Katrina Jayne Rivera Dimaranan (born June 3, 1993) is a Filipino-American model, actress, television personality, and beauty pageant titleholder who was appointed as Miss Supranational USA 2018. She represented the United States at the Miss Supranational 2018 pageant and finished 1st Runner-Up along with the Best Body Figure award. She was previously crowned Binibining Pilipinas Tourism 2012 at the Binibining Pilipinas 2012 pageant.

Early life
Dimaranan was born in San Juan, Metro Manila, Philippines to Filipino parents. She worked as an actress and a television host in a Filipino channel in the United States.

Pageantry

Binibining Pilipinas 2012
Dimaranan was 18 years old when she joined the Binibining Pilipinas 2012 pageant. She was crowned Binibining Pilipinas Tourism 2012 alongside the Best in Talent award.

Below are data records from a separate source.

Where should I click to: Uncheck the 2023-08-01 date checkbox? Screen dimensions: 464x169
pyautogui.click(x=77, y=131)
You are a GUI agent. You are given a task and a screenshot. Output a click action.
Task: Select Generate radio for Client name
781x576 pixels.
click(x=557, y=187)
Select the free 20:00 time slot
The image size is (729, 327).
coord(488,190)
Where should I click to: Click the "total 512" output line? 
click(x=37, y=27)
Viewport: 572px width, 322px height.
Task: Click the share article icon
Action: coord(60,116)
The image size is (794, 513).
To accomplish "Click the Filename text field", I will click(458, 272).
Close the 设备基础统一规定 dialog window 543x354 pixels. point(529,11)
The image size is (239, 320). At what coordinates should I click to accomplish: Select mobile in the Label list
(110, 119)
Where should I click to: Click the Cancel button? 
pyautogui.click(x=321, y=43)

Miss Tourism Queen International 2012
As the winner of the Binibining Pilipinas Tourism 2012 title, Dimaranan gained the right to represent the Philippines at the Miss Tourism Queen International 2012 pageant. The pageant was set for December 11 to 29, 2012 in China but was cancelled for undisclosed reasons.

Miss Supranational USA 2018
Dimaranan was appointed as Miss Supranational USA 2018 gaining the right to represent the United States at the Miss Supranational 2018 pageant.

Miss Supranational 2018
Dimaranan represented the United States at the Miss Supranational 2018 pageant. She finished as 1st Runner-Up along with the Best Body Figure award.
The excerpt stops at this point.